→ Written task: Copy the rows below without any changes, from the line containing "Describe the element at coordinates (582, 154)" up to and including the line containing "tab-close-icon: ✕ is".

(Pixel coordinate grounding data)
BEGIN
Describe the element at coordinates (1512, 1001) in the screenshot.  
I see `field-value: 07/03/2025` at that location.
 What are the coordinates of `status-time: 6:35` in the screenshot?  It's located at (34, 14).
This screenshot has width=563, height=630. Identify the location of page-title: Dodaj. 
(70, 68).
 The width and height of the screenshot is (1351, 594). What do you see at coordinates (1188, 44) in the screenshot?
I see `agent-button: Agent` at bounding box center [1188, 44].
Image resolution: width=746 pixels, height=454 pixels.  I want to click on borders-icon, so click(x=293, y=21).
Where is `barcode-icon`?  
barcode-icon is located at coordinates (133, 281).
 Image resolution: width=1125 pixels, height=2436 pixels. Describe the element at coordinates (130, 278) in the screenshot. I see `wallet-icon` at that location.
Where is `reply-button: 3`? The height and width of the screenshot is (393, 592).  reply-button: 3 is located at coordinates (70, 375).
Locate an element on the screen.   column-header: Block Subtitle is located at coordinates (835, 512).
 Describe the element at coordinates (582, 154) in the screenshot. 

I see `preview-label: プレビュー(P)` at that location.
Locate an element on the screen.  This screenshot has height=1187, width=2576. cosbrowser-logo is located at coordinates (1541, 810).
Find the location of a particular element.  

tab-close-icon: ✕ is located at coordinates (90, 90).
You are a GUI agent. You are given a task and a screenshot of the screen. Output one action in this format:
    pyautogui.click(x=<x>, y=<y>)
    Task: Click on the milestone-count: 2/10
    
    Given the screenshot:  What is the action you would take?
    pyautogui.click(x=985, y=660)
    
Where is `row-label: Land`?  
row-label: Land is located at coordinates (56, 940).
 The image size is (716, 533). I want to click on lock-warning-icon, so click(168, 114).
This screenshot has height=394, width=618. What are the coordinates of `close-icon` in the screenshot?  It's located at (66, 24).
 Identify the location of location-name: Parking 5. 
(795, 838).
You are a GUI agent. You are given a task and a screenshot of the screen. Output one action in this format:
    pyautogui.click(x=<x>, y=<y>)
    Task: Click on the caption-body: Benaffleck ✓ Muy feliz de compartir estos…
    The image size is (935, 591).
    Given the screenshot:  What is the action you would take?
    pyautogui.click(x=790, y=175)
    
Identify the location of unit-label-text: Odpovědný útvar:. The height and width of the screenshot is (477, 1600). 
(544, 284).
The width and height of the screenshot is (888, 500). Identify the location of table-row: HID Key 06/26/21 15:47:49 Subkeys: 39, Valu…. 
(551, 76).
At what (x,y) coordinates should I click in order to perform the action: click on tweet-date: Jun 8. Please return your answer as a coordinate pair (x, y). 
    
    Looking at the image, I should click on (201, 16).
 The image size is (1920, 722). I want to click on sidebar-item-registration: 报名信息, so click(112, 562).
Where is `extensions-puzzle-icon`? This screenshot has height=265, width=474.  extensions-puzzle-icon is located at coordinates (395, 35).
END
→ Answer section:
 Describe the element at coordinates (582, 154) in the screenshot. 

I see `preview-label: プレビュー(P)` at that location.
Locate an element on the screen.  This screenshot has height=1187, width=2576. cosbrowser-logo is located at coordinates (1541, 810).
Find the location of a particular element.  

tab-close-icon: ✕ is located at coordinates (90, 90).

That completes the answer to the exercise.